Exactly the lines from the one containing "Screenshot is 141x2576." through the one containing "Dumnie wspierane przez WordPress" in the listing below are to be copied, with the pictures left out.

Material provided:
=== Begin Enclosure ===

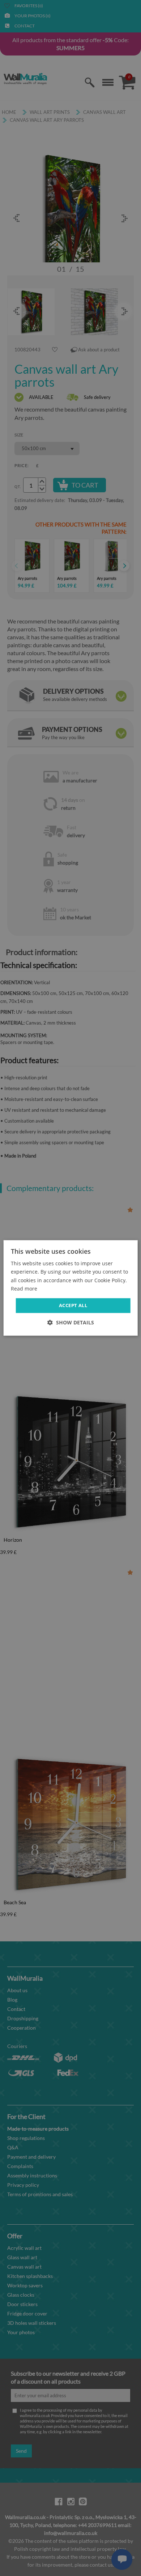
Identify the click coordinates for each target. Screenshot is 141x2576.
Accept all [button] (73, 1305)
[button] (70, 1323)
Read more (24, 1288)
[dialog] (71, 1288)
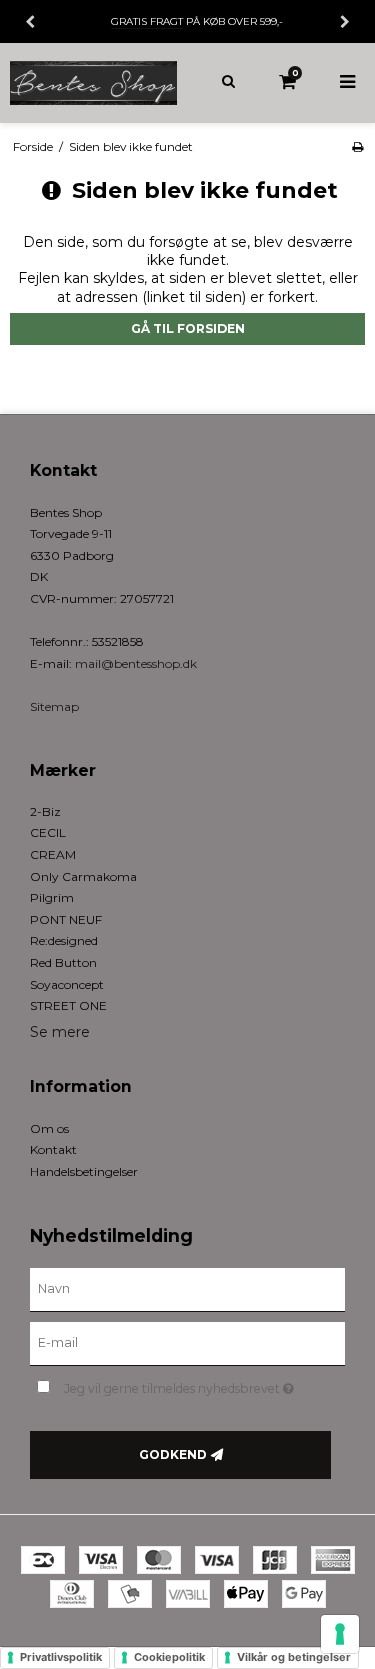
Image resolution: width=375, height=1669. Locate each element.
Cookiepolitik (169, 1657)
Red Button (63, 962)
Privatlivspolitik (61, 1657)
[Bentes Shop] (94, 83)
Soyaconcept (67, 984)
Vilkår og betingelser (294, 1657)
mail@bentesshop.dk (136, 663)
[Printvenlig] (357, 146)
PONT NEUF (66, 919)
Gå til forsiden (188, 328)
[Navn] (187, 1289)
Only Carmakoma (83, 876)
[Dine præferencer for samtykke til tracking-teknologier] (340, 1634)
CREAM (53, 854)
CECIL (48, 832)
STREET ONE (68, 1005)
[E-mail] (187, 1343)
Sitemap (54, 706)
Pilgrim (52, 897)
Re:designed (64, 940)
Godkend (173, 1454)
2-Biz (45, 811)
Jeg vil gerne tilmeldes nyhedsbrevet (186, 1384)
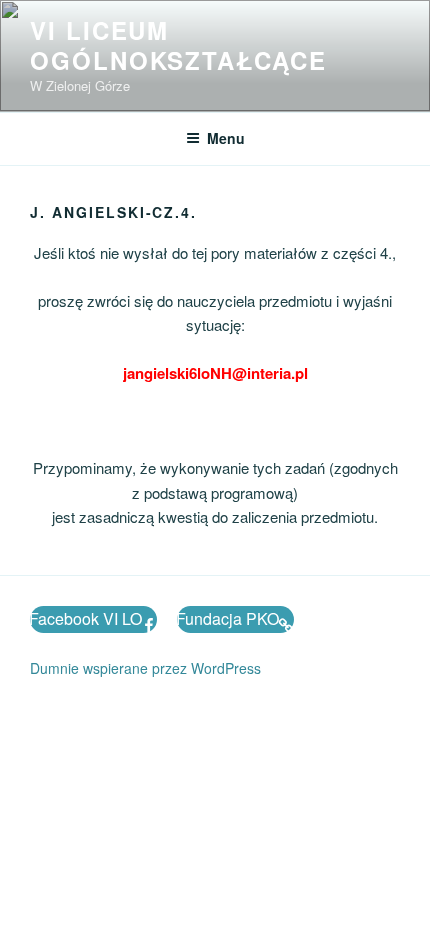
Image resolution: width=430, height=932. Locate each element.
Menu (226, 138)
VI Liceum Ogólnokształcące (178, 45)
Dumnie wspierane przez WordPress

=== End Enclosure ===
=== Begin Enclosure ===

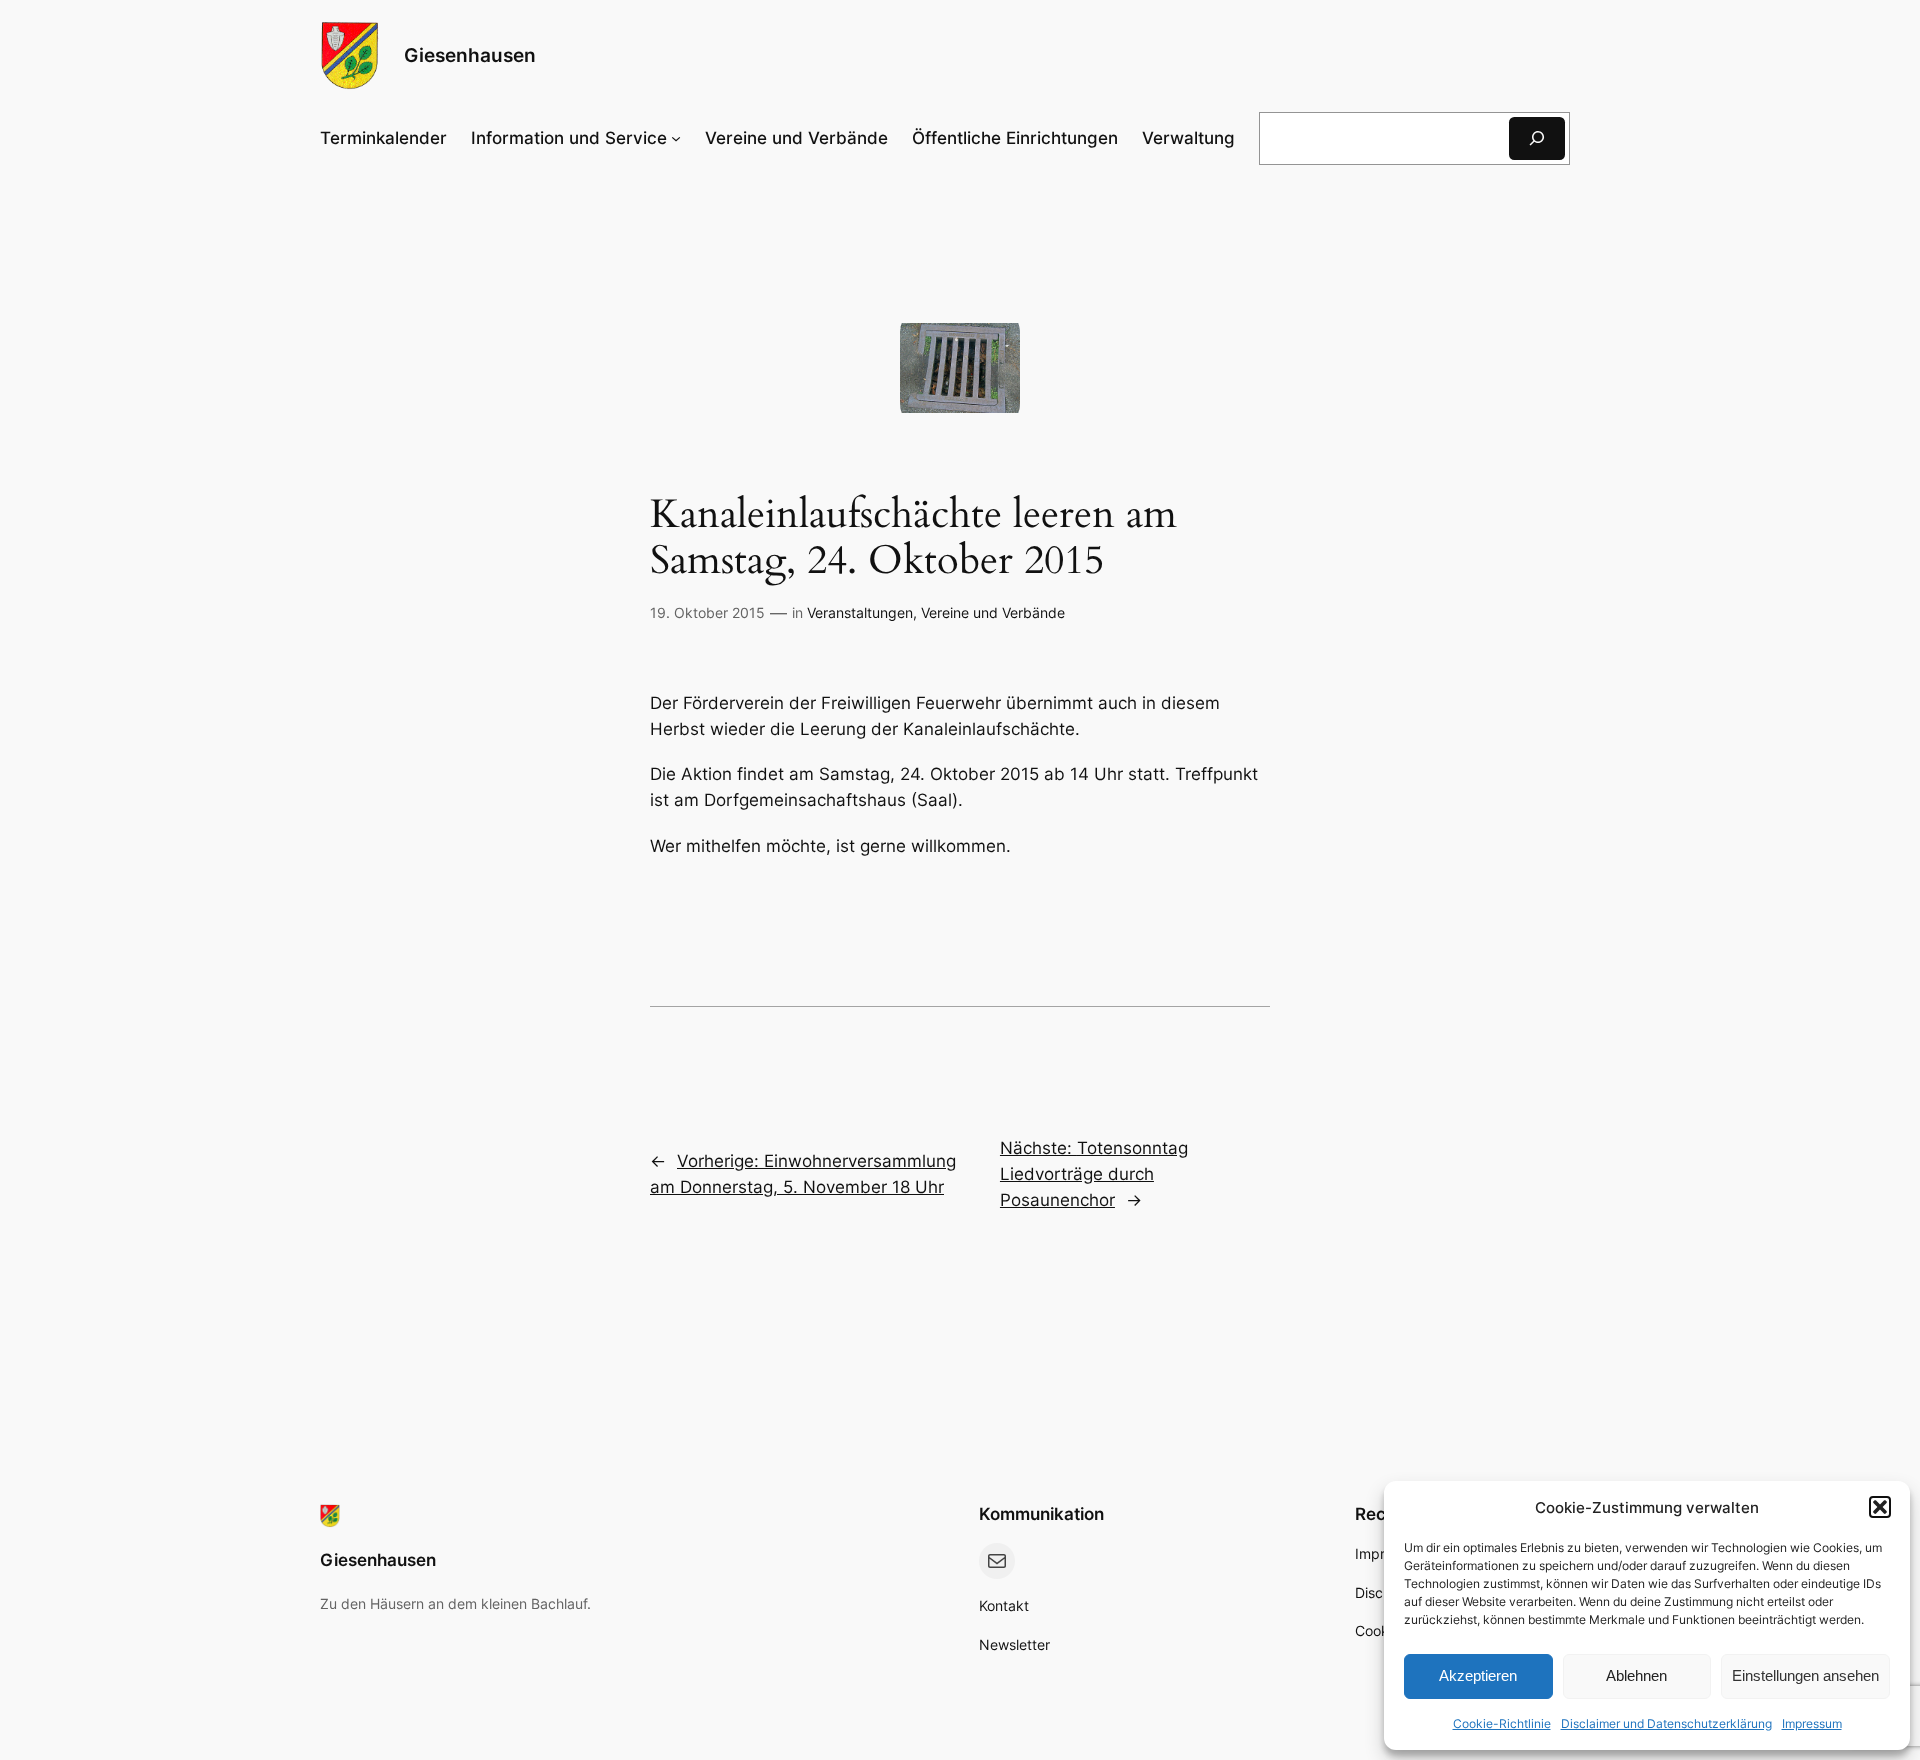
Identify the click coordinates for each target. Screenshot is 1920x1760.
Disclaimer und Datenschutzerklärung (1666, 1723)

=== End Enclosure ===

Answer to the problem:
Identify the click coordinates for each target. Screenshot is 141x2576.
Accept all [button] (73, 1305)
[button] (70, 1323)
Read more (24, 1288)
[dialog] (71, 1288)
Image resolution: width=375, height=1669. Locate each element.
Cookiepolitik (169, 1657)
Red Button (63, 962)
Privatlivspolitik (61, 1657)
[Bentes Shop] (94, 83)
Soyaconcept (67, 984)
Vilkår og betingelser (294, 1657)
mail@bentesshop.dk (136, 663)
[Printvenlig] (357, 146)
PONT NEUF (66, 919)
Gå til forsiden (188, 328)
[Navn] (187, 1289)
Only Carmakoma (83, 876)
[Dine præferencer for samtykke til tracking-teknologier] (340, 1634)
CREAM (53, 854)
CECIL (48, 832)
STREET ONE (68, 1005)
[E-mail] (187, 1343)
Sitemap (54, 706)
Pilgrim (52, 897)
Re:designed (64, 940)
Godkend (173, 1454)
2-Biz (45, 811)
Jeg vil gerne tilmeldes nyhedsbrevet (186, 1384)
Image resolution: width=430, height=932. Locate each element.
Menu (226, 138)
VI Liceum Ogólnokształcące (178, 45)
Dumnie wspierane przez WordPress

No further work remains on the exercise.